“Fantastic Beasts And Where To Find Them,” takes place in the 1920’s with Eddie Redmayne just right as Newt the wizard from England arriving in America with a mysterious suitcase filled with creatures, some of them get loose, and wouldn’t you know it, that doesn’t sit well with those who are anti-wizard.
Colin Farrell plays, Percival Graves, an intimidating figure with a secret out to destroy Newt, but the centerpiece of this movie rests in the fact that wizards and creatures, although imperfect, have a lot to offer society and there is a wonderful sense of joy and whimsy when it works.
“Fantastic Beasts” is based on the 2001 novel by J.K. Rowling, this is her first screenplay based on her own material and everything seems to be in good hands with Potter director, David Yates. He weaves in and out of detail with a sense of both wonderment and dread, and technically his latest is as good as any of the Harry Potter films.
The more I think about, “Fantastic Beasts And Where To Find Them,” the better it gets, it’s an intense PG-13 movie filled with visual surprises and is magical in spirit. Wizards, witches, and muggles can get along, but it’s complicated and it’s going to take some time. This is a good start to a promising series.
The Wine: Sleight of Hand Cellars
I worry when I see very stylized or over done labeling on bottles, as it conjures up ideas of a winery owner investing more in his bottling than the actual wine inside.
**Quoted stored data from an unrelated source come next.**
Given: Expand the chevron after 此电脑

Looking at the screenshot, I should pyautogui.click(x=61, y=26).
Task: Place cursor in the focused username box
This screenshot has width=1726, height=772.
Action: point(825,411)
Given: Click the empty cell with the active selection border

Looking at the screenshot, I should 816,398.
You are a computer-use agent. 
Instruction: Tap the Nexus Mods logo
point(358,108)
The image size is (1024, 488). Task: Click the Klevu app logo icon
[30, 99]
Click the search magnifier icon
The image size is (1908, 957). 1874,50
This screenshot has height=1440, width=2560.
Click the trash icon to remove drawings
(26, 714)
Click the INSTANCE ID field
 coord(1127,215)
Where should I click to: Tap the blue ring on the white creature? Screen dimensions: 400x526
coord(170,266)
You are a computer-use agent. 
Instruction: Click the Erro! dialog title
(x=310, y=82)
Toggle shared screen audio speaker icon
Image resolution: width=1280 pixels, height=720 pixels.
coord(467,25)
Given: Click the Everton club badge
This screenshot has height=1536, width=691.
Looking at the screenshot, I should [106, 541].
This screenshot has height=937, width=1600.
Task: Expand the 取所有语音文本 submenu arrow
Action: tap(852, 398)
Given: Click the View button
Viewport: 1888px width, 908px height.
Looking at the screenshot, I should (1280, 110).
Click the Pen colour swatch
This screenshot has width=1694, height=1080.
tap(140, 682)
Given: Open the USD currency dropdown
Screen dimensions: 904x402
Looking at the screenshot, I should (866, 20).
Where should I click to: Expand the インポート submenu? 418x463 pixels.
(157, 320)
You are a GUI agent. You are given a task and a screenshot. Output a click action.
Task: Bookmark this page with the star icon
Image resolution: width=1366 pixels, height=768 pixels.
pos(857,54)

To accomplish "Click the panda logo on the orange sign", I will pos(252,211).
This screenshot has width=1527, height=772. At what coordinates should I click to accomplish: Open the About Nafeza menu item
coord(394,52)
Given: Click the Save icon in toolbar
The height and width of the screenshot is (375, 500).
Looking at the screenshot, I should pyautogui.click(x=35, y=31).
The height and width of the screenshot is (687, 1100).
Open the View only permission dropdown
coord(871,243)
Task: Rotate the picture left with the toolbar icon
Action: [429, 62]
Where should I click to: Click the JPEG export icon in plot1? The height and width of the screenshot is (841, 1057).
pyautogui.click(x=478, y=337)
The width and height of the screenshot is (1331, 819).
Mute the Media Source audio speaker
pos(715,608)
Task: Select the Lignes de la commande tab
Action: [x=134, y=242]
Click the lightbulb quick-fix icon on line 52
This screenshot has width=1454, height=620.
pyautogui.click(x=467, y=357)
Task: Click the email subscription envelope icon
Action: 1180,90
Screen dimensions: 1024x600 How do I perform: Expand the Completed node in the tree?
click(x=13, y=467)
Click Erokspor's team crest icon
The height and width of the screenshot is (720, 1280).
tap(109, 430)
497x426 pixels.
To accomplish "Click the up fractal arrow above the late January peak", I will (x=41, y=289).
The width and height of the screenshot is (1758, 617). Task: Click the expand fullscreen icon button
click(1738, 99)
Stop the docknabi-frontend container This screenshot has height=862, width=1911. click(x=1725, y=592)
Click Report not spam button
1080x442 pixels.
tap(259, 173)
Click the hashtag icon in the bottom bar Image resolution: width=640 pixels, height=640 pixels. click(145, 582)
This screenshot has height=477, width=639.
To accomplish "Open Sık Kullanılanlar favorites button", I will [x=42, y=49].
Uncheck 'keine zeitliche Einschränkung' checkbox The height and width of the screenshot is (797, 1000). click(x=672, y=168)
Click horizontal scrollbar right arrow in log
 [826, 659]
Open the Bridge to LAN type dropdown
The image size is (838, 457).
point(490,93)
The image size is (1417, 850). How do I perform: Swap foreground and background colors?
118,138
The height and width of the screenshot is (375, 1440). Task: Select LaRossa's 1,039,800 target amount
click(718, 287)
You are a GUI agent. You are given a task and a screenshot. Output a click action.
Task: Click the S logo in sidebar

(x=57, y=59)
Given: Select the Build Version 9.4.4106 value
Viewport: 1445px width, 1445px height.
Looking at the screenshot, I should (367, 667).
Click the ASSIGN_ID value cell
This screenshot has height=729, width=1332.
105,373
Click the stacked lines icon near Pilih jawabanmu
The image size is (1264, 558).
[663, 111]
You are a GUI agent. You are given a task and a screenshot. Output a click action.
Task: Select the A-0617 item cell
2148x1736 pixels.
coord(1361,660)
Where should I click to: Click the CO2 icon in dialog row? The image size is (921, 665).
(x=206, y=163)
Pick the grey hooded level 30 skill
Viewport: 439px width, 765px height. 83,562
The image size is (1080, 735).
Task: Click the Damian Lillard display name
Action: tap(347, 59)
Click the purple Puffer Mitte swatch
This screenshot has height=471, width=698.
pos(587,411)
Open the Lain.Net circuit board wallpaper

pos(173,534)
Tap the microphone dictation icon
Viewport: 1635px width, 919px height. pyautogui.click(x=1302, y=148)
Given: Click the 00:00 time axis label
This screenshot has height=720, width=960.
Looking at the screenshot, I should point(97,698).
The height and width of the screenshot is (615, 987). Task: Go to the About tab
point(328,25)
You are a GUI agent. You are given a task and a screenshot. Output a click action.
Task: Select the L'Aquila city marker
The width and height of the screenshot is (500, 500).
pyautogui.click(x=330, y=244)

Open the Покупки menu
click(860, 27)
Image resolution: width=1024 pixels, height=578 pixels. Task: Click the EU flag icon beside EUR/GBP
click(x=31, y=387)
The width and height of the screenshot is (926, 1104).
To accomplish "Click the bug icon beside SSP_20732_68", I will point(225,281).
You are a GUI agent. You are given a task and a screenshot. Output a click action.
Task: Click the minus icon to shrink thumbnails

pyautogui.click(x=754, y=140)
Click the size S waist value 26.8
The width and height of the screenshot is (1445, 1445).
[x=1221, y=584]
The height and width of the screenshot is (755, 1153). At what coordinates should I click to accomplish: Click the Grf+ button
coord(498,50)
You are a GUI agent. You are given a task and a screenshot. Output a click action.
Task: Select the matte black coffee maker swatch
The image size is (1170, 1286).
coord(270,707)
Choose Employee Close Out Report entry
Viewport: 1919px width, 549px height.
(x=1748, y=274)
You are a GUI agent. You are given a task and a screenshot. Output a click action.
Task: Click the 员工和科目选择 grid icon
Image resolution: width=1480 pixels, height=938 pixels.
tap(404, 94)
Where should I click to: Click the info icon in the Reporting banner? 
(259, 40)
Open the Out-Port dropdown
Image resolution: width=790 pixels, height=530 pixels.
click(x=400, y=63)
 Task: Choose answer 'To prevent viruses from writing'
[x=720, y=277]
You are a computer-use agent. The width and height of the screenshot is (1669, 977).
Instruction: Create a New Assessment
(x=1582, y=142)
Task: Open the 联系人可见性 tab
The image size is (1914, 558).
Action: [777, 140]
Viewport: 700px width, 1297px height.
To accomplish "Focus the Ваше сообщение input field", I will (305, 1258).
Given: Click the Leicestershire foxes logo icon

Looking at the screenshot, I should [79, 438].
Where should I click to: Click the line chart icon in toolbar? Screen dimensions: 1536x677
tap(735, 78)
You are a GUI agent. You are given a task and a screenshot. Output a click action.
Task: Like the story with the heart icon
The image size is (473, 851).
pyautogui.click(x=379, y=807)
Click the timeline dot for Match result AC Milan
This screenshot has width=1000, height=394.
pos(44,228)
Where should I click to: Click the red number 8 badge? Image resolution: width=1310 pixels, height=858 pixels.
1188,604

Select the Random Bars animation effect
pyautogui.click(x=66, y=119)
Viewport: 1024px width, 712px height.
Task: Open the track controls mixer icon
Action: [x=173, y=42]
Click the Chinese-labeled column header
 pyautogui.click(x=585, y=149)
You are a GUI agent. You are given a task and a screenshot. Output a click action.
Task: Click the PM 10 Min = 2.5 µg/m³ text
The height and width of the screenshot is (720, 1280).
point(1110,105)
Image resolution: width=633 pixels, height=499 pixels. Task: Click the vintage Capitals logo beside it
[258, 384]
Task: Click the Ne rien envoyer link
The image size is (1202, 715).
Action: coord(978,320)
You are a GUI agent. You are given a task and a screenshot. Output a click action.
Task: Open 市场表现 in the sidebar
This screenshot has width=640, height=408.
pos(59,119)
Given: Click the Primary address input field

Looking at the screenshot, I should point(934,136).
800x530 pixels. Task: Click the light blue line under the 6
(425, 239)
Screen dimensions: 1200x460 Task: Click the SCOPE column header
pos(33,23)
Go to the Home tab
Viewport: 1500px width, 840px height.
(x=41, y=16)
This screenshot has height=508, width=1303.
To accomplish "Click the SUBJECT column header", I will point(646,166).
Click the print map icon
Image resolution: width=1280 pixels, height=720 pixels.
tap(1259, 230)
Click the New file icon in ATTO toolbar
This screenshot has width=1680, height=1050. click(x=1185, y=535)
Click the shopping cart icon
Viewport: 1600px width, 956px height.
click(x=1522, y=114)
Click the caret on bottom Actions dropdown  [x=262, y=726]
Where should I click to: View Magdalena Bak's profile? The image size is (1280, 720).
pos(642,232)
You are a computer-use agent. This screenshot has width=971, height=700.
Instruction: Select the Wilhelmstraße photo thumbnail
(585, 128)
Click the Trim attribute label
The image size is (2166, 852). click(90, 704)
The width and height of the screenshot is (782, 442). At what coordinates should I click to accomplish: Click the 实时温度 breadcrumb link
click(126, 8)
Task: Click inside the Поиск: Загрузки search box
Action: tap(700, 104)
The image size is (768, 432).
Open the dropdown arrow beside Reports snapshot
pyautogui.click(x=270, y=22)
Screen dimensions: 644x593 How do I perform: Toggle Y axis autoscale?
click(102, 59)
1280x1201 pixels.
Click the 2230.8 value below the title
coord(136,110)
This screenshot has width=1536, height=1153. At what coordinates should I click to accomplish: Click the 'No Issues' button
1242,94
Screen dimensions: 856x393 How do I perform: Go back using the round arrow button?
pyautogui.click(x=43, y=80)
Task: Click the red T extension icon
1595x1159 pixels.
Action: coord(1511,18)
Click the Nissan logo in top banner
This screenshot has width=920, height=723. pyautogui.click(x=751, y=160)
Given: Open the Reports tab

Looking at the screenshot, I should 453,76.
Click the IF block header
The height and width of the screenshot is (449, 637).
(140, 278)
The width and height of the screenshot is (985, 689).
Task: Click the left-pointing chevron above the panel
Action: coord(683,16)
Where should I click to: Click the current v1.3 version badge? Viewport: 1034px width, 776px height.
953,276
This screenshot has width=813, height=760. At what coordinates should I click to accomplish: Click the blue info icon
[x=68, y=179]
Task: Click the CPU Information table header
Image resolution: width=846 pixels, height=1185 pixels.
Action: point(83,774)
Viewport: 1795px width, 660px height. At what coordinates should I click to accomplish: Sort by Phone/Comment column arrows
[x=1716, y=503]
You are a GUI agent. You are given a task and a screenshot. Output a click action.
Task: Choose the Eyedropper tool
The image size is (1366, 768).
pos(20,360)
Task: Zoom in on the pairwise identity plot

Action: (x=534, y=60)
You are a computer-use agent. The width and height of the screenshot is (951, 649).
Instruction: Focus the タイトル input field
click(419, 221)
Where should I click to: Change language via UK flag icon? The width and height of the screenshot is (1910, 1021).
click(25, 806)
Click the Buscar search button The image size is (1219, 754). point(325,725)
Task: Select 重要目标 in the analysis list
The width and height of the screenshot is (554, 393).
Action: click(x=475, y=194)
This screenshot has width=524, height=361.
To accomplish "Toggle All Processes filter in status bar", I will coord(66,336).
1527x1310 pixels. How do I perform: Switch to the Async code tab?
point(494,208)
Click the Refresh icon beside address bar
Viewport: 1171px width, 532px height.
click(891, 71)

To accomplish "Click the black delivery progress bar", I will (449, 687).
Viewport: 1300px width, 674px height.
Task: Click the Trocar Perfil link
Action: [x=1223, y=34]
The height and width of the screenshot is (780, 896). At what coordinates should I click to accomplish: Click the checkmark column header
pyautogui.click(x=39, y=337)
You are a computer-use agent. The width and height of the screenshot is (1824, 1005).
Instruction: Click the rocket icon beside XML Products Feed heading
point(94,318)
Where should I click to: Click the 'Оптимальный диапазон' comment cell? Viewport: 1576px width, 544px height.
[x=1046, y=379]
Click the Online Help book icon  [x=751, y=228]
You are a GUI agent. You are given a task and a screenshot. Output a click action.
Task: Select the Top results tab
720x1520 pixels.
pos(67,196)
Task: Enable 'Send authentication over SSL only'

Thankfully, Jerry and Sandy Soloman and Winemaker Trey Bush figured out you can have a great product and a very fun label for their Sleight of Hand Cellars wines.
With wines like “The Illusionist” Cabernet Sauvignon, “The Enchantress” Chardonnay, “The Magician” Riesling and “The Sorceress” Grenache from premium Red Mountain and Walla Walla vineyards, Sleight of Hand was recently named one of Washington’s “Cult Wineries” by Seattle Magazine. And, for their quality, they are also quite affordable ranging from $18 – $52.
Where did the name come from? Sleight of Hand’s name is a nod to the band Pearl Jam. Busch ended up in Seattle from Atlanta in the 1990’s because of his love for the band, and their downtown Walla Walla tasting room contains an extensive record collection of the band’s albums. The song is a story of a guy not really living his life to it’s fullest potential. Bush sees a lot of himself in the song and his journey to get into the world of wine. Psychedelic Syrah from the Rocks is an incredible, earthy, mineral intense, wine with a slightly smoky and spicy note.